**Task item**: What is needed is a word-for-word transcription of every record below.

(Saved entries)

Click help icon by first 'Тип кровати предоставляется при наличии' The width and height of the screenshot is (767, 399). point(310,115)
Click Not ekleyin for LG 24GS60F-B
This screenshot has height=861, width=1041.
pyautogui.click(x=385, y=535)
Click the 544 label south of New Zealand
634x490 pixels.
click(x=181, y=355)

**Completed exercise**:
Click help icon by first 'Тип кровати предоставляется при наличии' The width and height of the screenshot is (767, 399). point(310,115)
Click Not ekleyin for LG 24GS60F-B
This screenshot has height=861, width=1041.
pyautogui.click(x=385, y=535)
Click the 544 label south of New Zealand
634x490 pixels.
click(x=181, y=355)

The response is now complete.